Querido Efraín: Dichosos si llevamos a la práctica lo que escuchamos y repetimos con la boca. Porque cuando escuchamos es como si sembráramos una semilla, y cuando ponemos en práctica lo que hemos oído es como si esta semilla fructificara. Empiezo por esto, porque quisiera animaros a que no escuchéis la Palabra de manera infructuosa, escuchando lo que dice, pero sin llevarlo a la práctica.
Porque, como dice el Apóstol Pablo, estáis salvados por la gracia de Cristo, no por las propias obras, para que nadie pueda presumir de nada a este respecto. No ha precedido nuestra vida santa, cuyas acciones Dios haya podido admirar diciendo por ello: "Premiemos a estos hombres, porque la santidad de su vida lo merece". A Dios le desagradaba nuestra forma de vivir, le desagradaban nuestras obras; le agradaba; en cambio, lo que él había realizado en nosotros, la obra de su Creación. Por ello, en nosotros, condenó lo que habíamos realizado y salvó lo que él había obrado.
Nosotros, no éramos buenos. Y, con todo, él se compadeció de nosotros y nos envió a su Hijo a fin de que muriera, no por los buenos, sino por los malos; no por los justos, sino por los impíos. Dice la Escritura: “Cristo murió por los impíos”. Y ¿qué se dice a continuación? Apenas habrá quien muera por un justo. Por un hombre de bien tal vez se atrevería uno a morir. Es posible, en efecto, encontrar quizás alguno que se atreva a morir por un hombre de bien; pero por un inicuo, por un malhechor, por un pecador; ¿quién querrá entregar su vida, a no ser Cristo, que fue justo hasta tal punto que justificó incluso a los que eran injustos?

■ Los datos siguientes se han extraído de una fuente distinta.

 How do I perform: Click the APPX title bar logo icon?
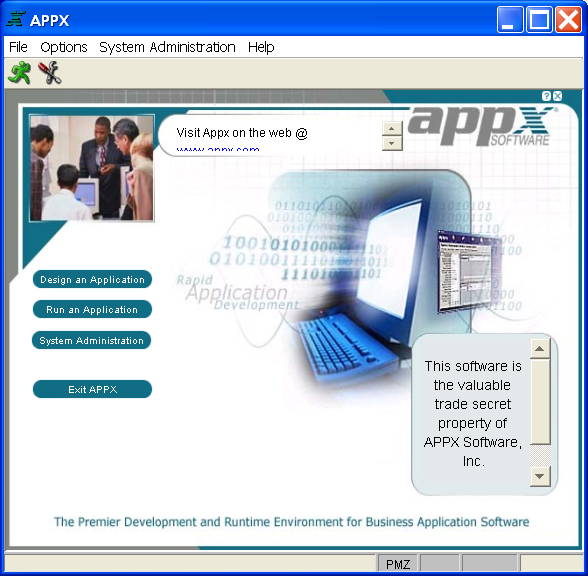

Ninguna obra buena habíamos realizado; todas nuestras acciones eran malas. Pero, a pesar de ser malas las obras de los hombres, la misericordia de Dios no abandonó a los humanos. Y Dios envió a su Hijo para que nos rescatara, no con oro o plata, sino al precio de su sangre, la sangre de aquel Cordero sin mancha, llevado al matadero por el bien de los corderos manchados, si es que cabe decirse simplemente “manchados” y no totalmente corrompidos. Tal ha sido, pues, la gracia que hemos recibido. Vivamos, por tanto, dignamente; ayudados por la gracia que hemos recibido y no hagamos injuria a la grandeza del don que nos ha sido dado. Un médico extraordinario vino hasta nosotros, y todos nuestros pecados han sido perdonados. Si volvemos a enfermar con la gravedad de la soberbia, del desprecio a Dios, no sólo nos dañaremos a nosotros mismos, sino que seremos además ingratos para con nuestro médico.
Sigamos, pues, las sendas que él nos indica e imitemos en particular, su humildad, aquella humildad por la que él se rebajó a sí mismo en provecho nuestro. Esta senda de humildad nos la enseñó el Hijo de Dios con sus palabras y, para darnos ejemplo, él mismo anduvo por ella, muriendo por nosotros. Para poder morir por nosotros; siendo como era inmortal, la Palabra se hizo carne y acampó entre nosotros. Así, el que era inmortal se revistió de mortalidad para poder morir por nosotros y destruir nuestra muerte con su muerte.
Esto fue lo que hizo el Señor, este es el don que nos otorgó: Siendo grande, se humilló; humillado, quiso morir; habiendo muerto, resucitó y fue exaltado para que nosotros no quedáramos abandonados en el abismo, sino que fuéramos exaltados con él en la resurrección de los muertos. Nos dio y nos indicó, pues; la senda de la humildad. Si la seguimos, confesaremos al Señor y, con toda razón, le daremos gracias, diciendo: Te damos gracias invocando tu Nombre.
Os envío los mejores deseos, y con la esperanza de que sigáis todos bien, recibir un cariñoso saludo, CTA.